* [Directions for this task] Please write out, word for word, the stretch of the Distell article below from "(Bloomberg) — Distell" through "said on Thursday.".

* [Given text]
_ _ _ _ _ _ _

Distell Group Holdings Ltd. boosted revenue in South Africa and across the continent as a deal between the country’s biggest wine exporter and Heineken NV continues to go through a regulatory approval process.
(Bloomberg) — Distell Group Holdings Ltd. boosted revenue in South Africa and across the continent as a deal between the country’s biggest wine exporter and Heineken NV continues to go through a regulatory approval process.
While Heineken’s offer of about 2.3 billion euros ($2.4 billion) for Distell has got support from local shareholders, the final steps to buy the wine, brandy, liqueur and whisky maker are still dependent on the Competition Tribunal of South Africa’s ruling. The outstanding approvals are “considered substantive in nature,” the company said on Thursday.
In South Africa, Distell sold 9.7% more of its alcohol in the six months through December as it had 25 more trading days, the Stellenbosch-based company said. That’s after all Covid-19 restrictions were lifted. Revenue growth in its home market was crimped by extensive national power cuts and higher fuel prices, rising interest rates and consumer debt levels.
Elsewhere in Africa there was a further recovery in trading after border closures were eased, while sales at Distell’s businesses outside the continent rallied 26%. That’s as Taiwan, one of its largest markets, recovered from Covid-19 restrictions and as its premium whisky brands drove volume growth.

_ _ _ _ _ _ _

* [Data excerpt]
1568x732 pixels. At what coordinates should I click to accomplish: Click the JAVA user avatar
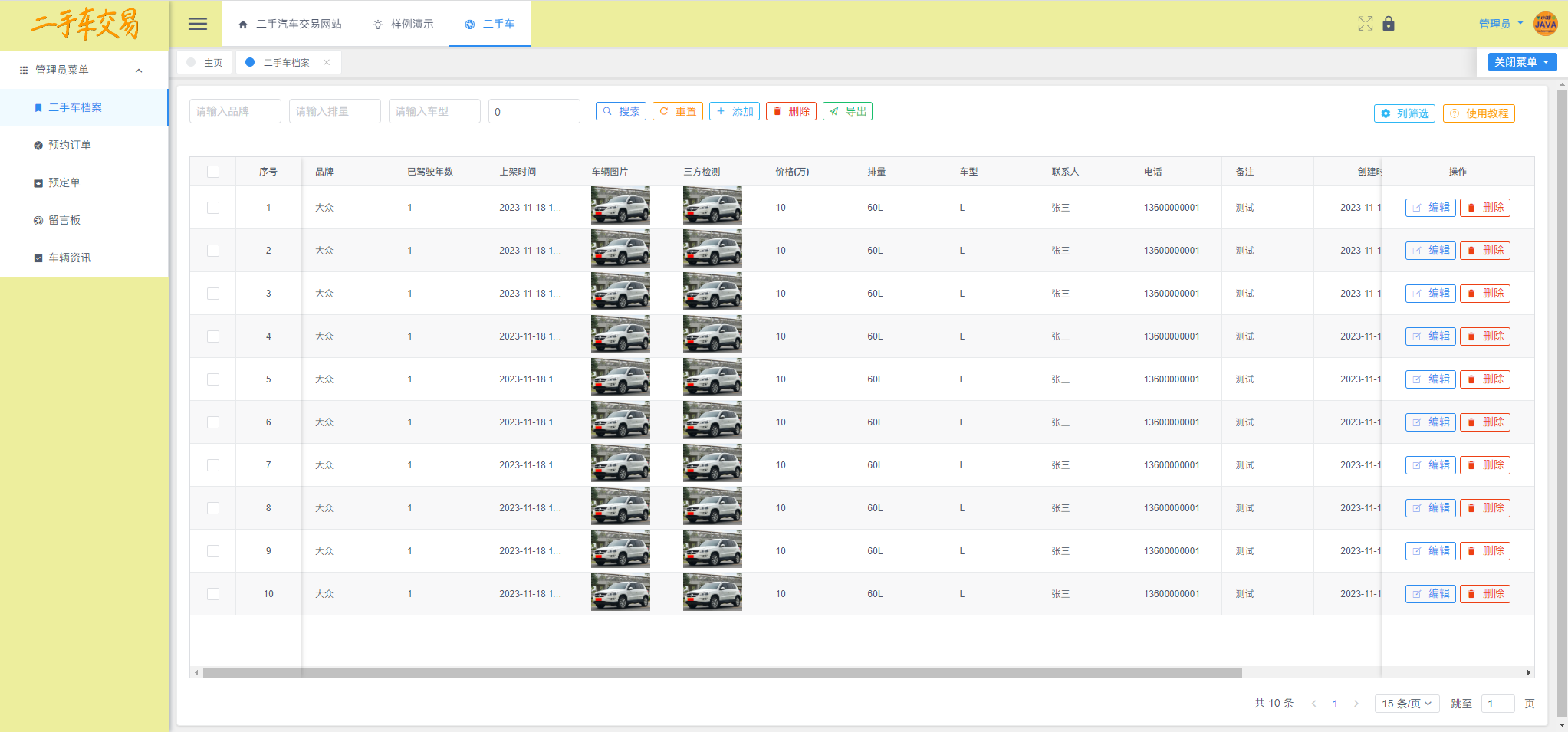(x=1545, y=24)
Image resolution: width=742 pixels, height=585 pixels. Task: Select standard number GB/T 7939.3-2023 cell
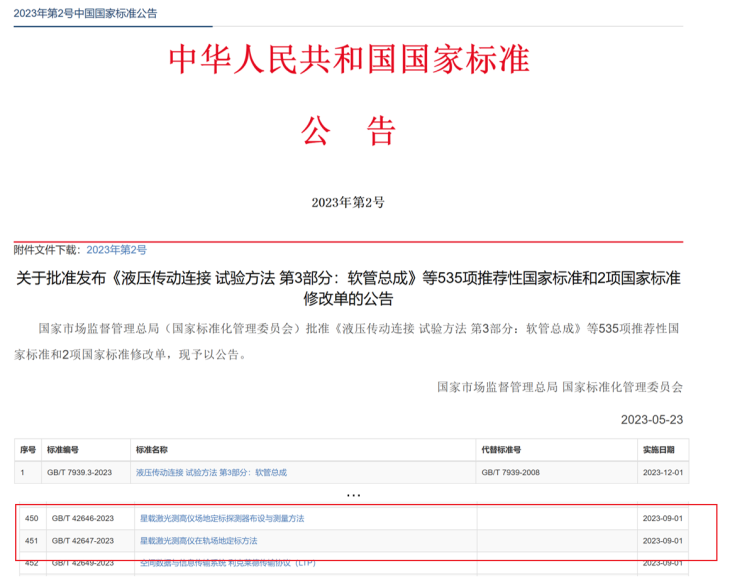(81, 472)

_ _ _ _ _ _ _

* [Answer for this exercise]
(Bloomberg) — Distell Group Holdings Ltd. boosted revenue in South Africa and across the continent as a deal between the country’s biggest wine exporter and Heineken NV continues to go through a regulatory approval process.
While Heineken’s offer of about 2.3 billion euros ($2.4 billion) for Distell has got support from local shareholders, the final steps to buy the wine, brandy, liqueur and whisky maker are still dependent on the Competition Tribunal of South Africa’s ruling. The outstanding approvals are “considered substantive in nature,” the company said on Thursday.